The survivors try to light a candle, but water is pouring down the shaft. George Sharp can hear his son's voice calling below, and is set on climbing down, despite his own injuries; but Tom Watson says he will do it. In the pitch darkness Tom gropes for footgrips and handgrips, a rope here, a plank there, until he reaches the lad, half buried in the debris, and dying; but young Geordie's only thought is for his injured father. Bob Bewick is dying nearby.

Tom Watson, a recent chapel convert, prays with them, and leads a hymn, until both are silent in death. He finds he is too weak to climb back. The engine beam has snapped in half, stabbing a 21-ton spear into the eye of the pit and ripping away most of the brattice along with pumps and other gear. All the backshift and most of the foreshift, 204 men and boys, are trapped without ventilation or pumps to stop the water rising.

The only present hope is that they can escape from the Low Main up the staple ladder into the Yard Seam, with the backshift men's untouched bait for food, and perhaps the pit ponies' grain. After initial paralysis at the pit-head flooding or explosion a likely hazard, a blocked shaft terrifyingly improbable the colliery enginewright is leading a rescue attempt.

Using jack engines and crab ropes men can descend the pumping staple into the High Main, with its upper access to the shaft. After great difficulty ropes at last haul up William Sharp and Ralph Robinson: but George Sharp cannot hold on, and falls to his death, landing near his son's body. Tom Watson will be dragged up from the depths, fainting into his rescuers' arms, 11 hours after the disaster.
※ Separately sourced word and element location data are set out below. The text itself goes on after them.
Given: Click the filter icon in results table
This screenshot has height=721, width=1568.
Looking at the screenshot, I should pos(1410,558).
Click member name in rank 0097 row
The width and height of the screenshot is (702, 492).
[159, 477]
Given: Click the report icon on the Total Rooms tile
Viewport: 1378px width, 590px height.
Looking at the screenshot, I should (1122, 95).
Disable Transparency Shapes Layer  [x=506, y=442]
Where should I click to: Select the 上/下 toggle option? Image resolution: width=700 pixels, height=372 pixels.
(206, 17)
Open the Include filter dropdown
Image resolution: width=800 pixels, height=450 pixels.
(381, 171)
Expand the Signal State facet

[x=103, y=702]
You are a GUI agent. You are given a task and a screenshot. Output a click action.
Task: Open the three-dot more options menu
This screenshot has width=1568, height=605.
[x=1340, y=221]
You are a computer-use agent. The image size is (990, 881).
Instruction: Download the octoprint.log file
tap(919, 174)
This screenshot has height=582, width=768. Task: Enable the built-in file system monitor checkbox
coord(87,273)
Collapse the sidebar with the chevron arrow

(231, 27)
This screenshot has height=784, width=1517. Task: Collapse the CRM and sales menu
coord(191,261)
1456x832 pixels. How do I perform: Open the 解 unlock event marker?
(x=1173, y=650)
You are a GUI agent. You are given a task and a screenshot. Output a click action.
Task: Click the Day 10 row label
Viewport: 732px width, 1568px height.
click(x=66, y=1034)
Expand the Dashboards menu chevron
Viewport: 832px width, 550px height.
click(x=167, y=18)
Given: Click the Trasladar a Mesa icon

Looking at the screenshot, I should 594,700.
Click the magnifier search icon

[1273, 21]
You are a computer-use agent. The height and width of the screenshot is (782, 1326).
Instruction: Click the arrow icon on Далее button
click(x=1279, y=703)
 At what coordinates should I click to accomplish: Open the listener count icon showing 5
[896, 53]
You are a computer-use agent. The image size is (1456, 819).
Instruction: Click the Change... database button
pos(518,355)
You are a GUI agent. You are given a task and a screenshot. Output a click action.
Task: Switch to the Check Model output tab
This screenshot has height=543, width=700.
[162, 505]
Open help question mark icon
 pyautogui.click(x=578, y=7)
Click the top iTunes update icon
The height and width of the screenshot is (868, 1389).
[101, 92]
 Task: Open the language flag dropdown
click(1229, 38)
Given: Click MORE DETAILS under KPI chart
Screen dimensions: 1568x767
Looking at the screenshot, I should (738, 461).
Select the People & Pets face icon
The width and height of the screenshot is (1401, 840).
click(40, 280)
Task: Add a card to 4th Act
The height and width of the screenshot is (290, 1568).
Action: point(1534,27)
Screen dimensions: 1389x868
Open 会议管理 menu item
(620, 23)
The womenfolk of Hartley, and men flocking to the pit, face a long week of suspense and heartbreak, sustained at first by reports of "jowling," rappings by the entombed men: but the sounds are a delusion. Led by the celebrated master-sinker William Coulson of Durham who has sunk more than 80 mine shafts the rescuers will later have to break off to make the shaft sides safe, and then to cope with gas.

The first bodies discovered next Wednesday in the Yard Seam will reveal that all the victims have been asphyxiated within hours today, not long after half-past two, to judge by the deputy back overman's pocketbook note of a prayer meeting held by half-a-dozen men.

Family grief of identification is to be eased by a tally lad who knows all 204 men and boys. A funeral cortege more than four miles long will include three or four coffins from some homes, five from one cottage, seven from another 407 dependents left penniless: but all classes of the nation, from the Queen to a blind pitman, dukes to dustmen, City financiers and working people everywhere, are to raise £79,750 in six months (some £2.5m in 1980s value).

A £20,000 surplus in two years' time is to be passed to other coalfields. Parliament will play its part by banning single shafts in collieries. The Hester Pit is to be abandoned.